С. Зерцалов предполагает, что инопланетяне взяли кусочек его ткани и кровь для исследования у себя на планете. И заживили неизвестным человечеству способом…"
– Ну, здорово Зерцалов всем мозги запудрил?– сказал Костылев, когда Жур вернул ему газету. И, видя, что капитан не хочет комментировать статью, усмехнулся.– Никуда этот тип не летал, а крутил амуры… Не верите? Жена обо всем дозналась и в конце концов подала на развод.
– Зерцалов увлекался женщинами?
– Печать, как говорится, негде ставить. Они сами лезут к нему, как лягушки в пасть ужу. Люба Горчакова, повариха наша, так и не вышла из-за него замуж. А ведь красавица, я вам скажу!…– Дмитрий Данилович закатил глаза.– И какие предложения были! Даже один каперанг…
– Где она сейчас?
– О-о, Любочка высоко забралась. Окончила институт культуры, теперь директор областной филармонии. Кстати, она и вытащила Зерцалова на сцену…– Он сунул кипу бумаг назад в шкаф.– Каждый устраивается, как может. Одни честно, горбом, другие на халяву. Зерцалов так и будет теперь выезжать всю жизнь на космосе, на инопланетянах, на обмане доверчивых людей…
– Уже не будет,– сказал Виктор Павлович,– Зерцалов убит…
Дмитрий Данилович тихо охнул и уставился на Жура.
– Уби-ит?– протянул он.– Господи, что же вы сразу не сказали!
– А что?
– Да нехорошо как-то… Я костерю человека, а его уже нет.– Костылев обидчиво покачал головой.– Нехорошо, ой, нехорошо…
Любовь Николаевна Горчакова, улыбчивая шатенка с лучистыми глазами, не утратила красоту и в свои сорок лет. Услышав, что капитан Жур хочет поговорить о Зерцалове, она вся так и вспыхнула.
– Можно считать, он мой крестный. Так и стоят в ушах его слова, сказанные двадцать лет назад: Люба, твой воздух – искусство!… Я окунулась в эту стихию и не представляю себе другой жизни.
Она обвела рукой стены своего кабинета, увешанные афишами, большими фотографиями, где была вместе со знаменитыми артистами, автографы которых красовались тут же.
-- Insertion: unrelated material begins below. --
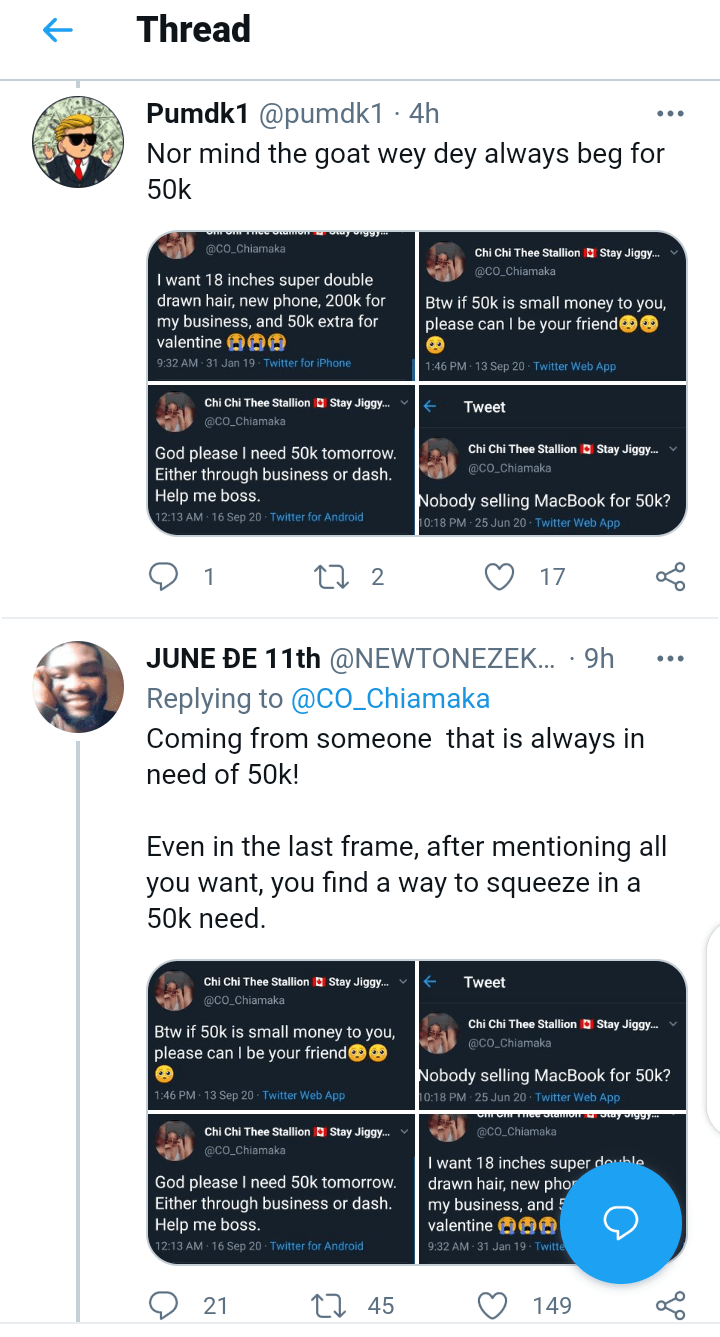The height and width of the screenshot is (1337, 720).
Task: Open the Pumdk1 username link
Action: click(197, 114)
И все восхваляли директора филармонии.
– Мне известно, вы еще на "Красном пролетарии" вместе с Зерцаловым участвовали в художественной самодеятельности,– сказал Виктор Павлович.
– Золотые были времена,– подхватила Любовь Николаевна,– Станислав был тогда неподражаем. За рубежом всем так тоскливо, а он устроит то вечер Высоцкого, то Окуджавы. Причем, сам играл на гитаре и пел, их копируя. Или затеем веселую комедию. Фонвизина, старый русский водевиль… Соглашались играть немногие, Станиславу приходилось исполнять несколько ролей. В общем, был душой всего экипажа. А чуть выдастся свободная минута, книжку в руки и забьется к себе в кубрик. Всю валюту, что ему выдавали, просаживал на научную литературу и журналы. А один номер, скажу я вам, солидная сумма – тридцать-сорок долларов. Это, считайте, три пары джинсов. Как-то одолжил у меня семь долларов. Зачем, спрашиваю. Не хватает, говорит, на монографию, за которой давно охотился. Узнала я, сколько он за нее отвалил, ахнула. Сто шестьдесят три доллара!
– Какая именно наука его интересовала?
– Станислава интересовало буквально все. Не человек, а ходячая энциклопедия. Знал столько, сколько многие за три жизни не узнают… Я, например, никогда не слыхала, что женщина может быть такой же сильной, как и мужчина. Была такая в начале века Марина Лурс, сильнейшая женщина России. Лежа держала на своих ногах тринадцать человек. Представляете? Пятьдесят пять пудов, это около тонны…
– Вот и называй вас после этого слабым полом,– улыбнулся Виктор Павлович.
– И от Зерцалова же я узнала, что у обезьян, оказывается, тоже существуют протекция и кумовство.
– И в чем оно выражается?
– А в том, что детенышам вожаков чистит шерстку вся стая. Да и пробиться высокопоставленному малышу на теплое местечко в иерархии значительно легче, чем другим обезьяньим отпрыскам.
– Ну что ж, человек взял от своих предков не самые лучшие качества,– усмехнулся оперуполномоченный.